La CGEM se mêle de l’Impôt sur le revenu
La CGEM réclame une meilleure répartition de la charge fiscale, en matière d’IR, entre les revenus salariaux et les revenus professionnels. Dans un souci d’équité fiscale, les pouvoirs publics devraient introduire des mesures spécifiques pour un meilleur rendement de l’IR professionnel. «Plus de 75% de l’IR provient des salaires, et ce sont les employeurs qui le paient, le reste provenant d’autres activités professionnelles telles que les revenus de capitaux mobiliers, fonciers etc. Ce déséquilibre n’est pas normal», explique Boukhriss qui estime que plus on exercera de la pression sur le salarié, plus la situation deviendra intenable pour son employeur. Concernant l’IR sur les salaires, la CGEM propose l’harmonisation des règles fiscales (DGI) avec les règles sociales (CNSS). Ceci éviterait l’existence de plusieurs bases de calcul des salaires et une meilleure visibilité des entreprises.
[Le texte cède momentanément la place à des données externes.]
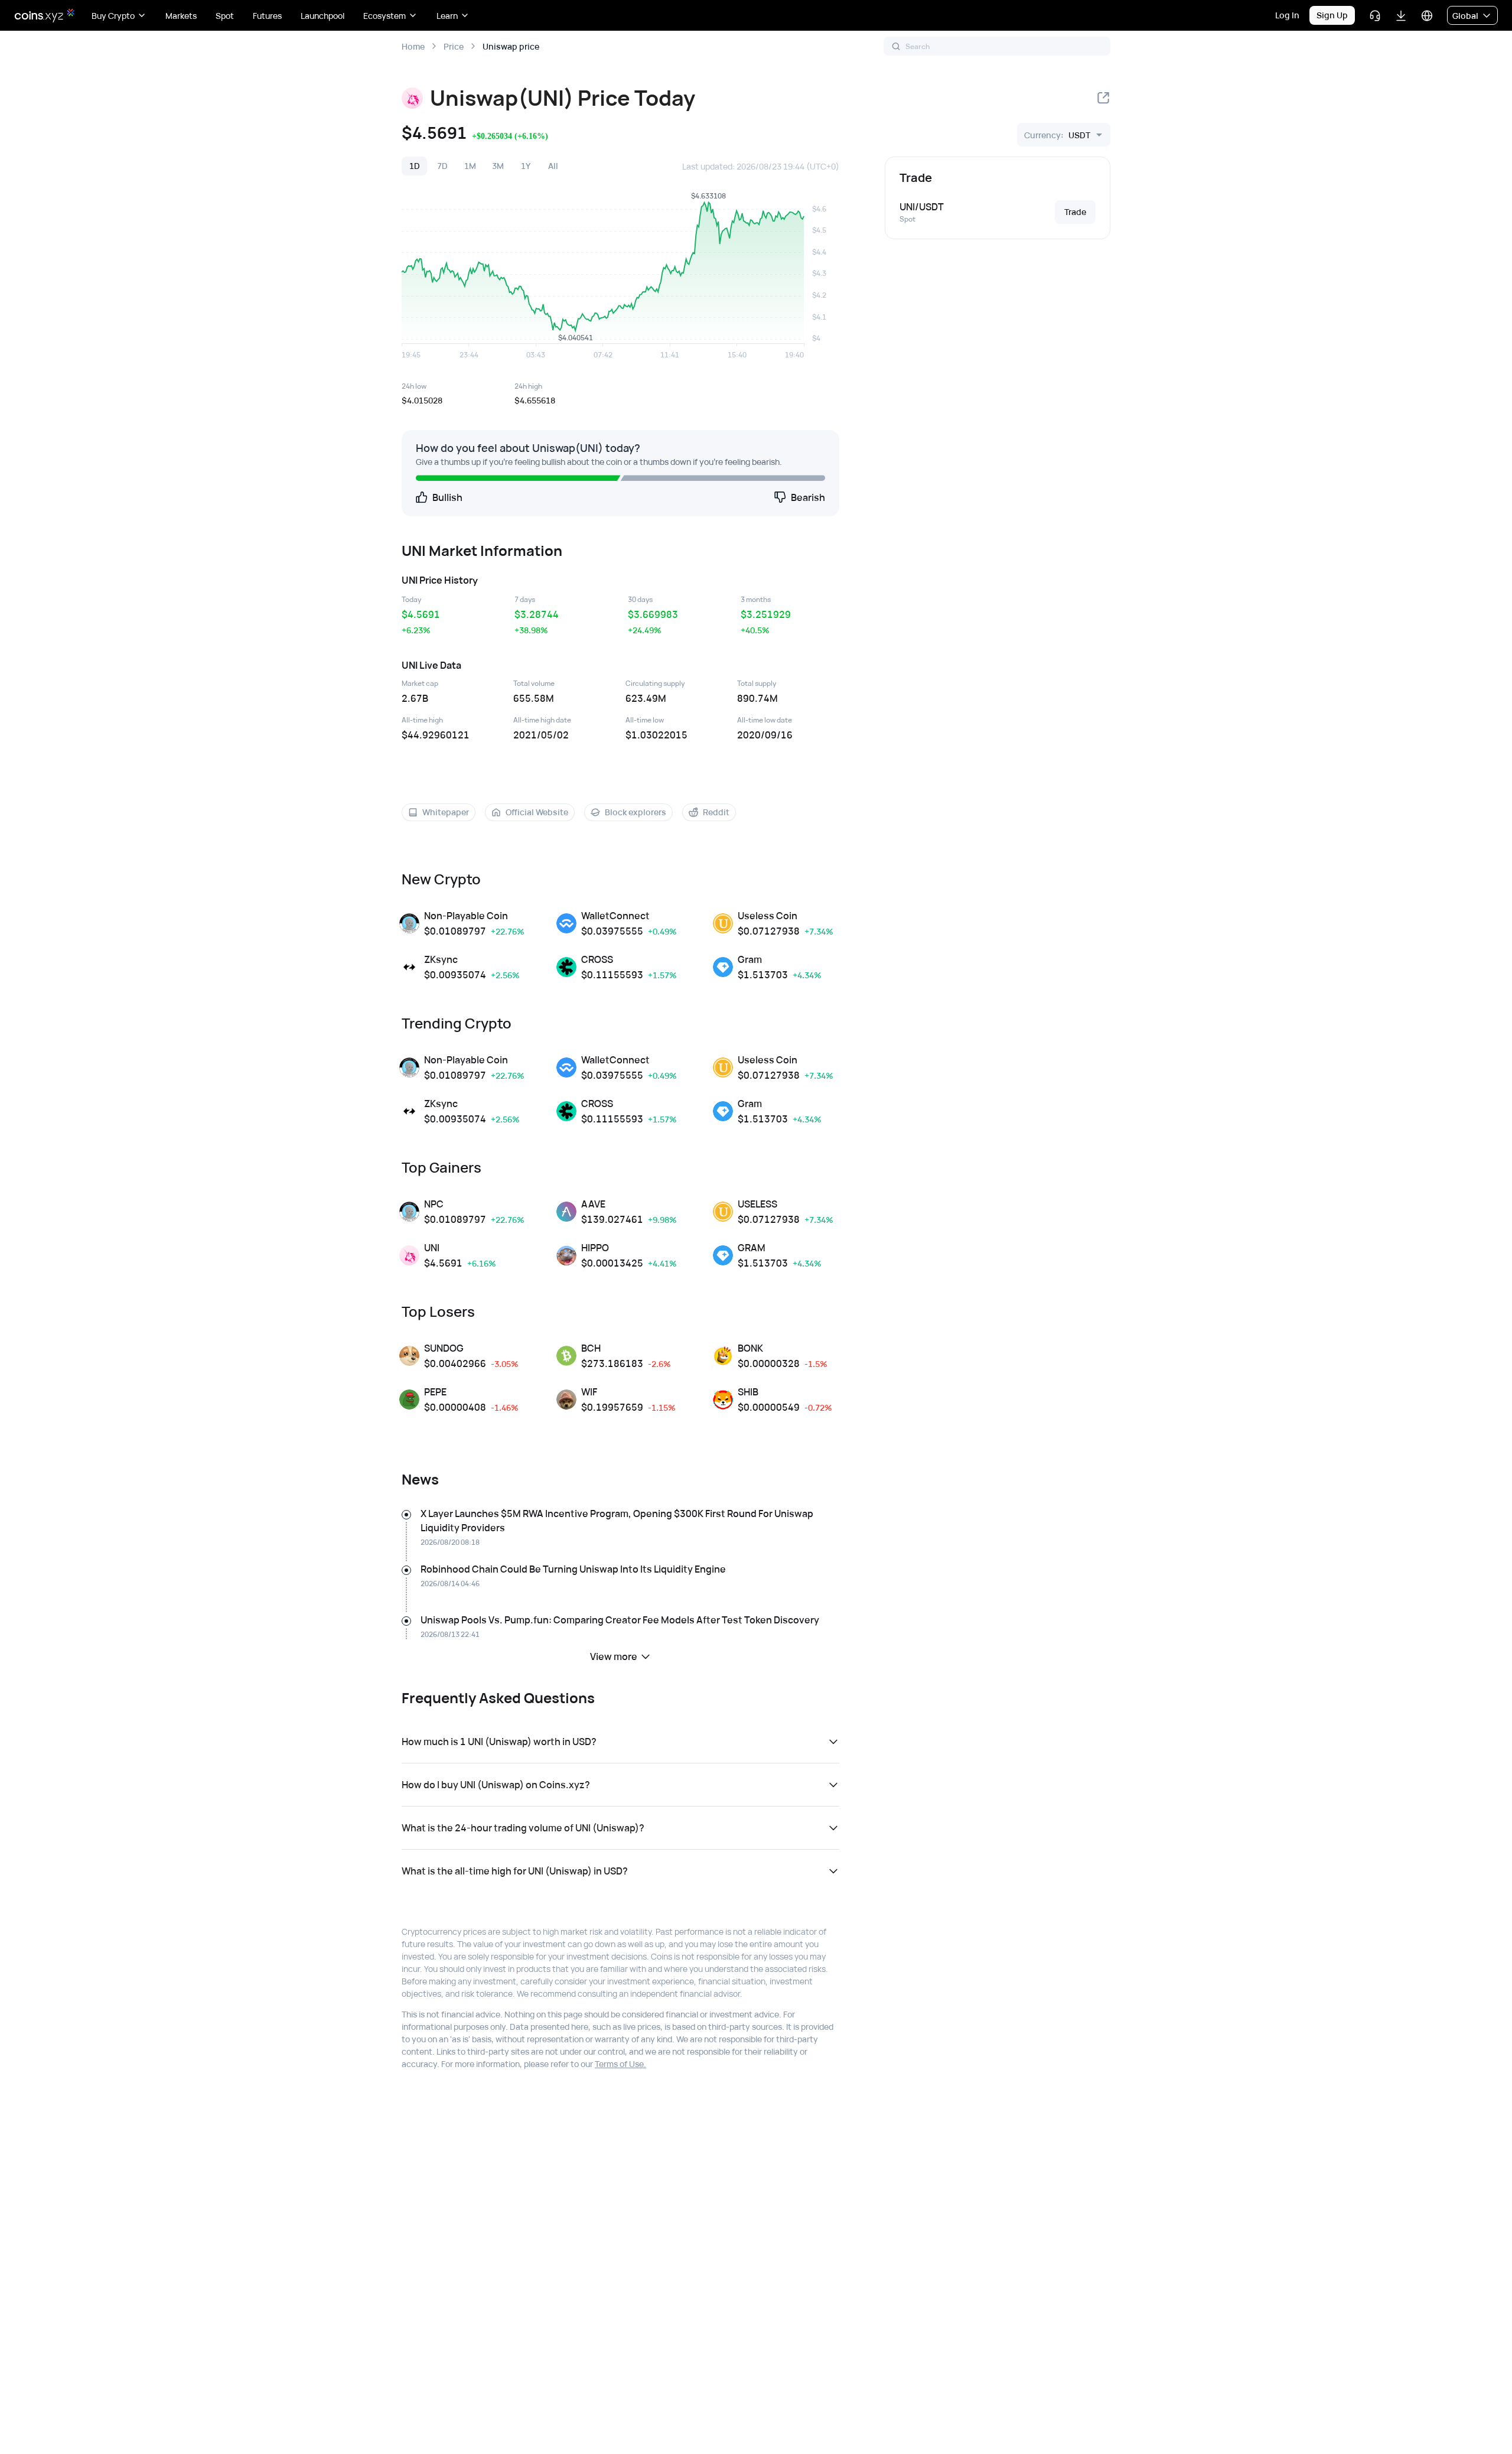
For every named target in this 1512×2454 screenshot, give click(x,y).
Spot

Enfin, la CGEM propose une refonte du dispositif des déductions sur salaires permettant de coller à la réalité économique (personnes à charge, frais de scolarité, frais repas……). «Nous demandons de coller à une réalité économique et cela part notamment de ce genre de questions. On ne peut plus faire des déductions sur salaires à hauteur de 20 DH pour les repas. Plus personne ne prend de repas à ce prix», s’exclame le président de la commission fiscalité.
La recette anti-informel
Pour accompagner l’intégration du secteur informel, la CGEM propose une suppression des taxes parafiscales dont le rendement demeure faible et qui sont source de migration vers l’informel. Le patronat tire à boulets rouges sur l’administration fiscale estimant que l’instauration des taxes parafiscales, ces dernières années (sur le ciment, sur le fer à béton, sur le sable, sur le plastique), ne repose sur aucun fondement économique et pénalise le développement de certains secteurs d’activités. Parmi les propositions, l’introduction d’un encadrement du dispositif de la livraison à soi-même en matière de construction d’habitation principale. «La simplification du calcul de cet impôt a contribué au recours à la pratique de l’informel. Nous proposons d’introduire l’obligation de produire les factures lors de la liquidation de cet impôt», précise Boukhriss. Enfin, le patronat propose aussi une reconduction du dispositif de transformation des activités personnelles en sociétés soumises à l’IS.